WHAT IS REQUIRED: Among the records below, find each line bearing the word "agent" and copy it.

AVAILABLE DATA:
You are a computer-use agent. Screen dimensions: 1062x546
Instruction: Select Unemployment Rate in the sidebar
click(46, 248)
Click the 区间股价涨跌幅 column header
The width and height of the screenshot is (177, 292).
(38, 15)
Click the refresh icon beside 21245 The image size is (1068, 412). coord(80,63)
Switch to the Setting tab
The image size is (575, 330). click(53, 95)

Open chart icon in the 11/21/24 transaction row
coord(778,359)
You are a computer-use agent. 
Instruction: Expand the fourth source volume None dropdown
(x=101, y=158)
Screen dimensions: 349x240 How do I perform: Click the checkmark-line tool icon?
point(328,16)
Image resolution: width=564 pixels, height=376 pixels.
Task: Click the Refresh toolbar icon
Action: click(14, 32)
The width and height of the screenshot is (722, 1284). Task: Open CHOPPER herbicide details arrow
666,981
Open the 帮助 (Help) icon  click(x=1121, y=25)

TASK RESPONSE:
You are a computer-use agent. Screen dimensions: 1062x546
You are a computer-use agent. 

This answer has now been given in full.